→ Stored records
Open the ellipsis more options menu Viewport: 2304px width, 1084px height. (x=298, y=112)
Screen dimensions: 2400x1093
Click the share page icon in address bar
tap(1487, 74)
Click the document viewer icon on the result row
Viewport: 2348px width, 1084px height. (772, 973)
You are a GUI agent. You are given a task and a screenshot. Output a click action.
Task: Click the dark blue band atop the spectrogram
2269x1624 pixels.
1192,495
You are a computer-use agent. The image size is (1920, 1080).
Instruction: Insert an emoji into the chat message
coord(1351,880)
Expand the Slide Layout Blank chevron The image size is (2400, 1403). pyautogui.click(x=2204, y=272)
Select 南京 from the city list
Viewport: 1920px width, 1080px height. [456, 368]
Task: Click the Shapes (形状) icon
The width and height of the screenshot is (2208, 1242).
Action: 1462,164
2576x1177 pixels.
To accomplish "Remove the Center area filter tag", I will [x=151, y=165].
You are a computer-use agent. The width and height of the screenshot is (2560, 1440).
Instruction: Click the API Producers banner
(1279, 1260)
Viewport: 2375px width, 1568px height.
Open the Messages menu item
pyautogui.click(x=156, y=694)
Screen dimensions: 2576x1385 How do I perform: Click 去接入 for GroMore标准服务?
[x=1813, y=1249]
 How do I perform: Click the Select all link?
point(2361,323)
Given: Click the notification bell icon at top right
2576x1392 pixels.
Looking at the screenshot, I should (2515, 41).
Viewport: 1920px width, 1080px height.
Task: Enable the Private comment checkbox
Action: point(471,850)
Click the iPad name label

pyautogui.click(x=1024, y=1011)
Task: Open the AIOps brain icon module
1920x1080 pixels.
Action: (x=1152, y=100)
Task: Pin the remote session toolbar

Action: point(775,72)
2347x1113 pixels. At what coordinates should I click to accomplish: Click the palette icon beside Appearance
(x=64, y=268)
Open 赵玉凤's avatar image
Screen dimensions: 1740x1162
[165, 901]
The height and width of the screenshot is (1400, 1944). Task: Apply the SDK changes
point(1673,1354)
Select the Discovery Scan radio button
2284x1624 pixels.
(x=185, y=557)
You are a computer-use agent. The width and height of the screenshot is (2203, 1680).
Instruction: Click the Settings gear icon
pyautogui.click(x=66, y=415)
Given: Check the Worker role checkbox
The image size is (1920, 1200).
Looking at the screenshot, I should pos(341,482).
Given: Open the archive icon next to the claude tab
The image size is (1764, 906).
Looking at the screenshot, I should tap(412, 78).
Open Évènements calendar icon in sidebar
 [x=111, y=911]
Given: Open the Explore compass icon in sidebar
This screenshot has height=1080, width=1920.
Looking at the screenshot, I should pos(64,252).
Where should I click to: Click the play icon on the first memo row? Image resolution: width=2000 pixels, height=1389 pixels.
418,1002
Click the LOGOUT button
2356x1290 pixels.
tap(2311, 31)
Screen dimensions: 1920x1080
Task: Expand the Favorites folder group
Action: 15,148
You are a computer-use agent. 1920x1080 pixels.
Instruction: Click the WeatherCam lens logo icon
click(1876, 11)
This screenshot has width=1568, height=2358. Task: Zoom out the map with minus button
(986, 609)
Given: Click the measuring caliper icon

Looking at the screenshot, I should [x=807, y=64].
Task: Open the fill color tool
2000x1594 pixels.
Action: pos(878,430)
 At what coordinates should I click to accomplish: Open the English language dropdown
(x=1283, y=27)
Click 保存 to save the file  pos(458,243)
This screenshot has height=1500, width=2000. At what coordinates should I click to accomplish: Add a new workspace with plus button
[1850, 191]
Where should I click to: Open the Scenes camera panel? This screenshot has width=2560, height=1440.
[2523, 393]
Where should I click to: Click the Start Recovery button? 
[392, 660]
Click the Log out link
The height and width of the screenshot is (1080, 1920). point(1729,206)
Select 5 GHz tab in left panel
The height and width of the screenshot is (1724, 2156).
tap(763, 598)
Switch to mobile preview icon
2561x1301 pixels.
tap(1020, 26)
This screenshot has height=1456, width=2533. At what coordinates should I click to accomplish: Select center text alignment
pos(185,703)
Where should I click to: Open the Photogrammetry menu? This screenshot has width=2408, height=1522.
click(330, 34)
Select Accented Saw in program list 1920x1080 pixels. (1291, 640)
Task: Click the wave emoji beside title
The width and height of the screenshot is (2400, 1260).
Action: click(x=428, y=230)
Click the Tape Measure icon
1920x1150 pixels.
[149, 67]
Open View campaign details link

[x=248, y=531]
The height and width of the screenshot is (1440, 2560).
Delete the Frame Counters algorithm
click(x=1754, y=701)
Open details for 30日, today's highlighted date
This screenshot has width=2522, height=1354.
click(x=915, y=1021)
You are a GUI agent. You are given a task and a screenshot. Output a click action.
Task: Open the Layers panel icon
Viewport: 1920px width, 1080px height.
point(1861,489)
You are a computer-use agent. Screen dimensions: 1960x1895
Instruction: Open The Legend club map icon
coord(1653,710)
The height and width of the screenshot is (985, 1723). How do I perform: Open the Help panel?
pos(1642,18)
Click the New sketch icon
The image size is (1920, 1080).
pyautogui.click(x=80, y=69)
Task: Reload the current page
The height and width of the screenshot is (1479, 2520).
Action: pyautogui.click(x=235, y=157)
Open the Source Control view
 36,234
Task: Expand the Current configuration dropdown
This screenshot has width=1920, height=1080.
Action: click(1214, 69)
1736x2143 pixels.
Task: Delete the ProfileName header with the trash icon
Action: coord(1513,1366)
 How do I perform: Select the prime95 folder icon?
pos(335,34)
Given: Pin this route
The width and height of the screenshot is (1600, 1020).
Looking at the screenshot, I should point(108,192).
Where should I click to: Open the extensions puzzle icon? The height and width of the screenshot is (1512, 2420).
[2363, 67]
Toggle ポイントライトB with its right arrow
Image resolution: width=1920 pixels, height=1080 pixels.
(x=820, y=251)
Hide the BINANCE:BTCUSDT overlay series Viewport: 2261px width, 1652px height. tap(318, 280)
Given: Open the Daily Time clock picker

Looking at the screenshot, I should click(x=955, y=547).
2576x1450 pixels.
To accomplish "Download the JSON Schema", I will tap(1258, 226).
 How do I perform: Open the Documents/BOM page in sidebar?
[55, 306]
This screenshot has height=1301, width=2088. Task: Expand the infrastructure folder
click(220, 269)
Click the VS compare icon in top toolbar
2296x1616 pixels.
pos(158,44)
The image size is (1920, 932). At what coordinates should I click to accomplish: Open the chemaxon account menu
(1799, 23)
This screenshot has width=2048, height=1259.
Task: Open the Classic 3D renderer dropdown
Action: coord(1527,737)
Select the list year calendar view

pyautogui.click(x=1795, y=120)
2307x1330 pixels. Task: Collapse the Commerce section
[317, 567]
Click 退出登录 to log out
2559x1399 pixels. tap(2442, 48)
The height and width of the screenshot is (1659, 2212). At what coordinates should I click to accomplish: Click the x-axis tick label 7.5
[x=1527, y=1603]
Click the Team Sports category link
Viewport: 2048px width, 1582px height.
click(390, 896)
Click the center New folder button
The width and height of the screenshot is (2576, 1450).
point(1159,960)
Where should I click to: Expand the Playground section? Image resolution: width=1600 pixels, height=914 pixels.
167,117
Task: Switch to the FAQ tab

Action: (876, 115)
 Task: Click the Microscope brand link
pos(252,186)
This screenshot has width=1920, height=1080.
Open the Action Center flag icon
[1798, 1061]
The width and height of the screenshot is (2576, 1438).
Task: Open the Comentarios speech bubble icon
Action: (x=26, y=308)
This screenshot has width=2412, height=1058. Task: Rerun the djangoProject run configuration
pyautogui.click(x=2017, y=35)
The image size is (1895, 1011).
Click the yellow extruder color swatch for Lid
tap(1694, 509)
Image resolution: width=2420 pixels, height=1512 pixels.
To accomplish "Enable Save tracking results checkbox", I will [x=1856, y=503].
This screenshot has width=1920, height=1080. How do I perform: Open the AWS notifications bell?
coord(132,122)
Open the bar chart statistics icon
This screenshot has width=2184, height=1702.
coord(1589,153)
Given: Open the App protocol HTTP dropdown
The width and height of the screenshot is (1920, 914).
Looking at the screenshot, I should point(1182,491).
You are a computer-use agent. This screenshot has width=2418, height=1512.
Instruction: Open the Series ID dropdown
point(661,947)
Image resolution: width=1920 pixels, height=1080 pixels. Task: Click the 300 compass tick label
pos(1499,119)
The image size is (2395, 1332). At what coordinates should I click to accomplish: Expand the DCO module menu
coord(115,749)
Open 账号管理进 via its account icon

→ Task directions
The last part of the records is the answer, beginning at the line that holds "Instruction: Open the Series ID dropdown" and including the final line, repeated exactly.

→ Solved problem
Instruction: Open the Series ID dropdown
point(661,947)
Image resolution: width=1920 pixels, height=1080 pixels. Task: Click the 300 compass tick label
pos(1499,119)
The image size is (2395, 1332). At what coordinates should I click to accomplish: Expand the DCO module menu
coord(115,749)
Open 账号管理进 via its account icon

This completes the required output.